Design thinking challenges us to pause before rushing to solutions. By clarifying the real problem, we avoid solving the wrong one and wasting effort. The lawyers who excel at defining problems by listening closely, reframing issues, and digging beneath the surface are often the ones who deliver the most strategic and helpful advice.
Try this: The next time you receive an assignment, ask yourself (or your client/partner): What are we really trying to solve here? Reframing the problem often changes the solution.
3. Design for Action
Every deliverable should answer one question: What do I want the reader to do next?
Too often, legal work stops at analysis. But clients, colleagues, and courts need more than knowledge—they need a path forward. A 20-page memo that explains the law but leaves the client unsure what to do is less valuable than a two-page summary with a clear recommendation.
Whether it is an email, a contract, or a compliance policy, structure your work so the next step is obvious. Lead with takeaways, highlight key decisions, and make action items unmistakable. Good design turns information into direction, and direction builds trust.
4. Visualize to Clarify
Design thrives on visuals in the form of timelines, diagrams, white space, and contrast. Law often resists them. But visual thinking can be a game changer.
Take a complex merger timeline. Instead of burying deadlines in dense paragraphs, create a simple visual roadmap: Week 1: Due diligence begins. Week 4: First draft purchase agreement. Week 8: Final negotiations. Add color coding for different workstreams. Your client can see at a glance what’s happening when and where potential delays might occur.
Visuals don’t “dumb down” the law. They distill it. Hierarchy, alignment, and contrast aren’t just design terms; they’re tools lawyers can use to guide attention and build trust.

Exercise requirements
(A) Answer these questions about the article on design thinking, one line each:
(i) What one question should every deliverable answer?
(ii) In the merger timeline, what is scheduled for Week 4?
(iii) If visuals don't "dumb down" the law, what do they do to it?
(B) Repeat word for word the part of the article on design thinking between "Try this: The" and "a clear recommendation.", inclusive.
(C) Write the next part of the article on design thinking, picking up after its final sentence.
The material after this point is drawn from a separate source.

Entries shown
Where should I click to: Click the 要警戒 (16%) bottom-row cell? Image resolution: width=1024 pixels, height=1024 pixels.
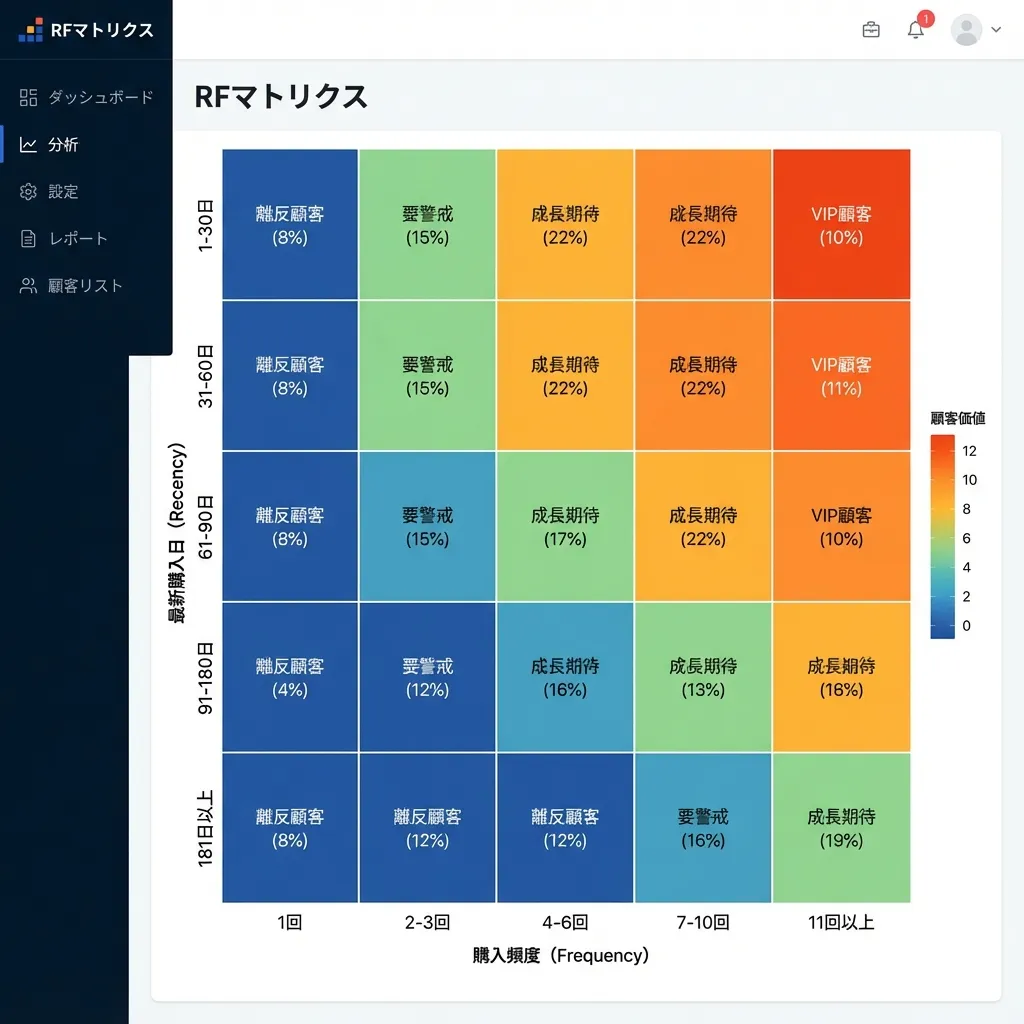[x=702, y=828]
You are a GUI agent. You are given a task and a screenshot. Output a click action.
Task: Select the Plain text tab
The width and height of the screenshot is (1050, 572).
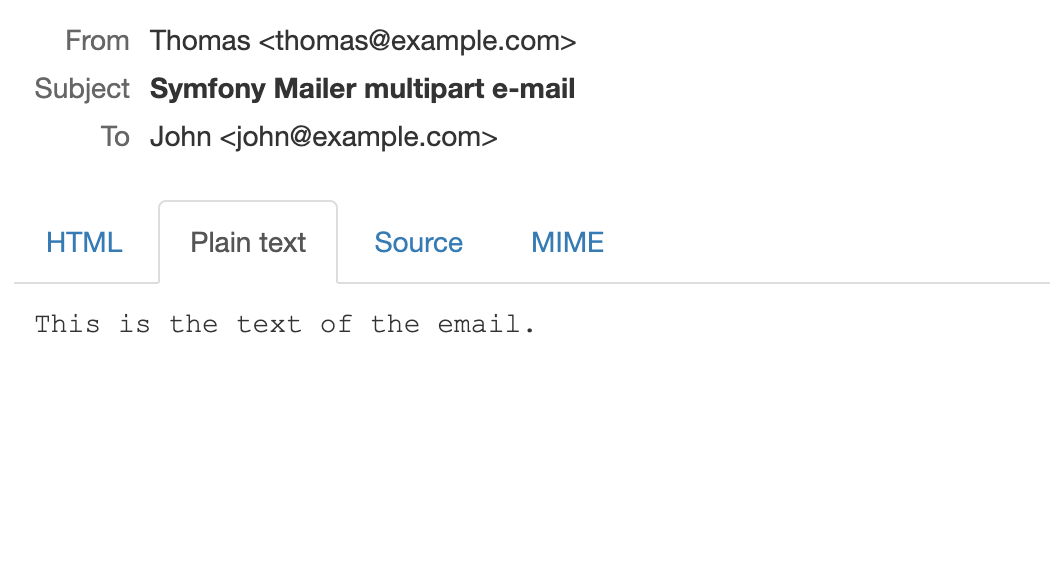[x=248, y=242]
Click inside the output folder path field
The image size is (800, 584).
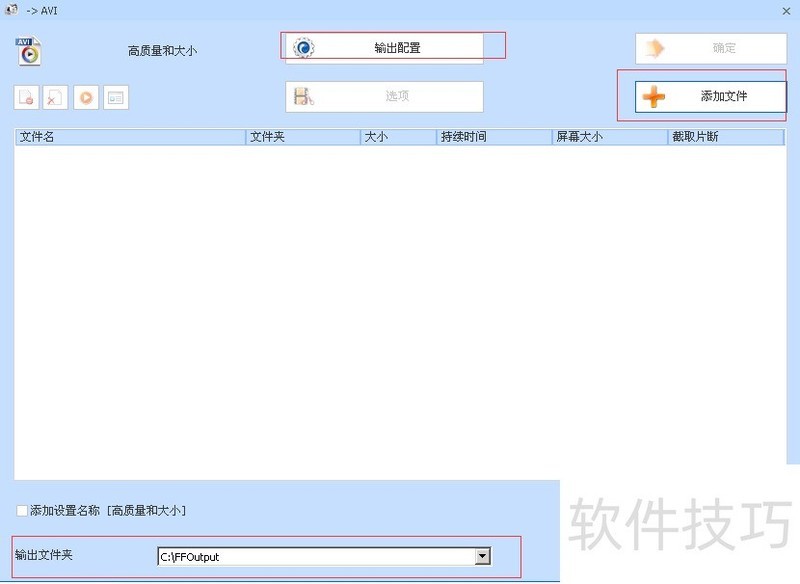pyautogui.click(x=300, y=556)
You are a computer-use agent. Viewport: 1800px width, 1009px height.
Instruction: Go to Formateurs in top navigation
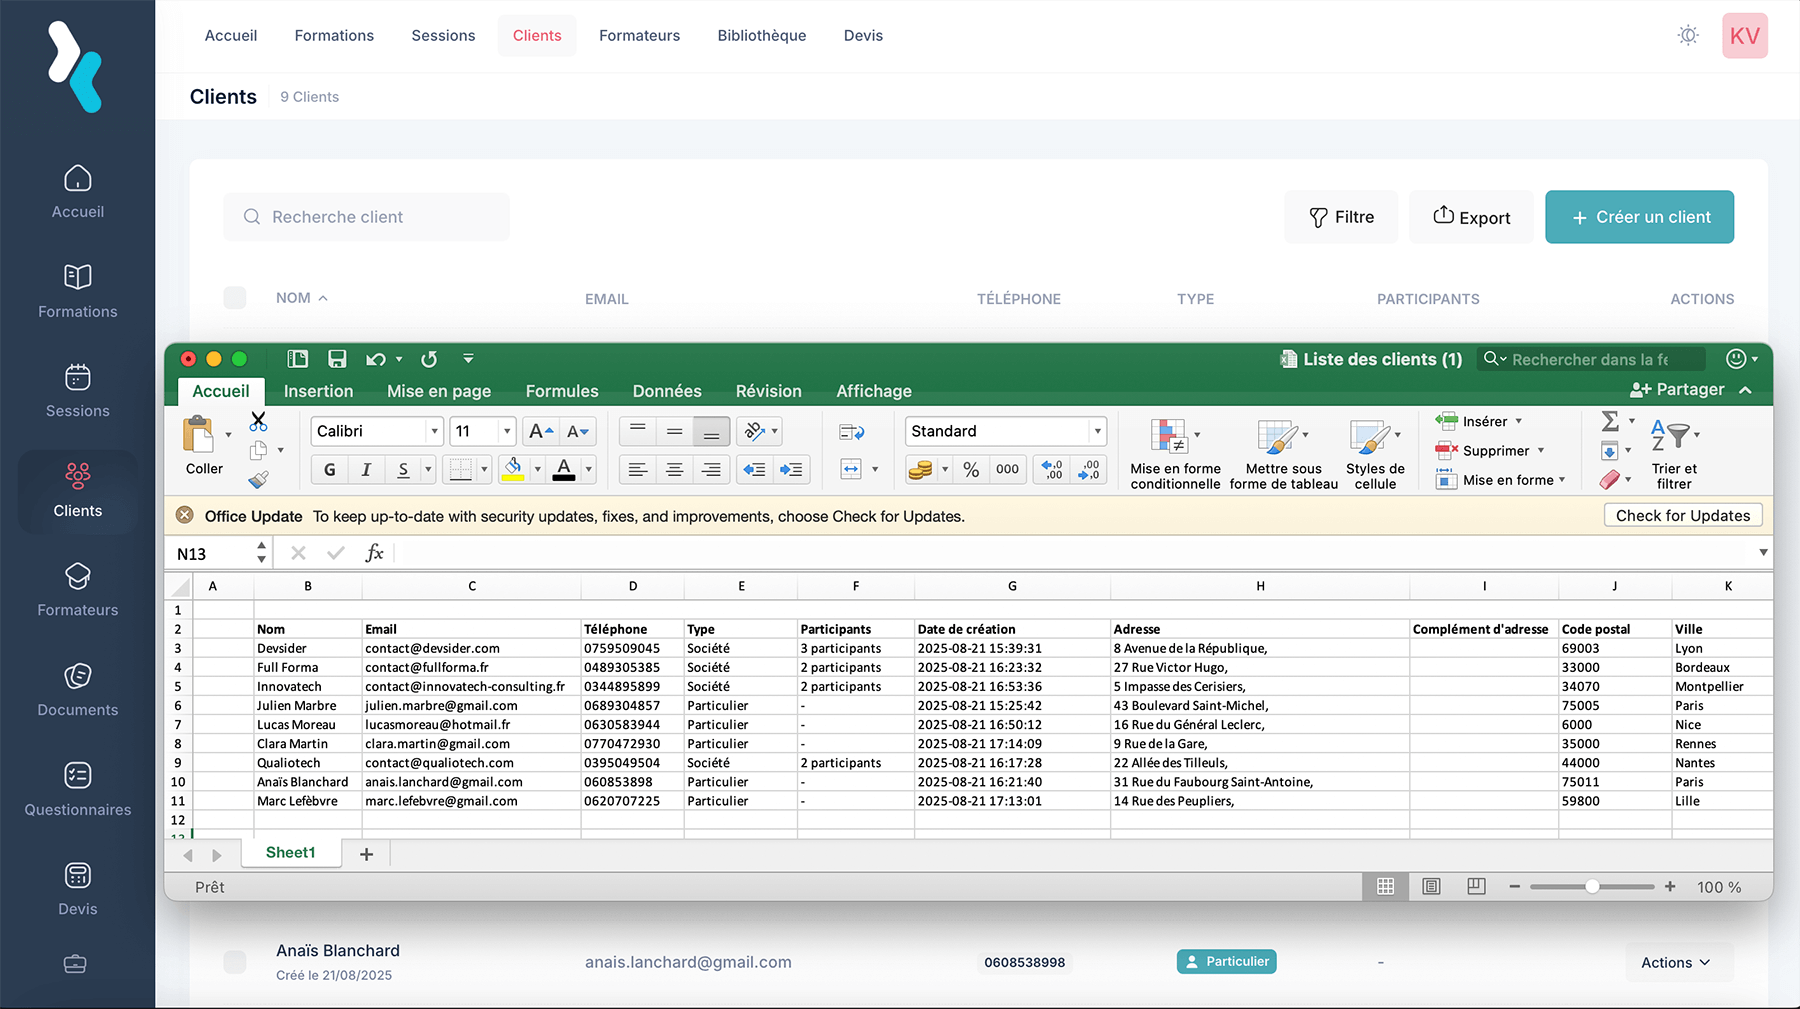pos(639,36)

Outputs
(A)
(i) What do I want the reader to do next?
(ii) First draft purchase agreement.
(iii) They distill it.

(B)
Try this: The next time you receive an assignment, ask yourself (or your client/partner): What are we really trying to solve here? Reframing the problem often changes the solution.
3. Design for Action
Every deliverable should answer one question: What do I want the reader to do next?
Too often, legal work stops at analysis. But clients, colleagues, and courts need more than knowledge—they need a path forward. A 20-page memo that explains the law but leaves the client unsure what to do is less valuable than a two-page summary with a clear recommendation.

(C)
5. Information Architecture
Information architecture is about organizing content so people can find what they need, when they need it. Designers obsess over how people navigate and use information. Lawyers should too.
Long, dense documents may satisfy formal requirements, but they rarely serve the reader. Break down information the way a client or end user actually looks for it. Use headings, bullets, and modular sections. Lead with “what this means for you.” Call out key takeaways at the top.
Consider a 50-page employment handbook. Most employees will never read it cover to cover. Instead, they’ll search for specific answers when problems arise. Structure it the way they think: What can I do? What can’t I do? What happens if . . . ? Use clear section headers, bold key policies, and put the most-needed information (like complaint procedures) upfront where it’s easy to find.
Good information design isn’t cosmetic. It’s structural. It makes your work more navigable, more actionable, and ultimately more valuable.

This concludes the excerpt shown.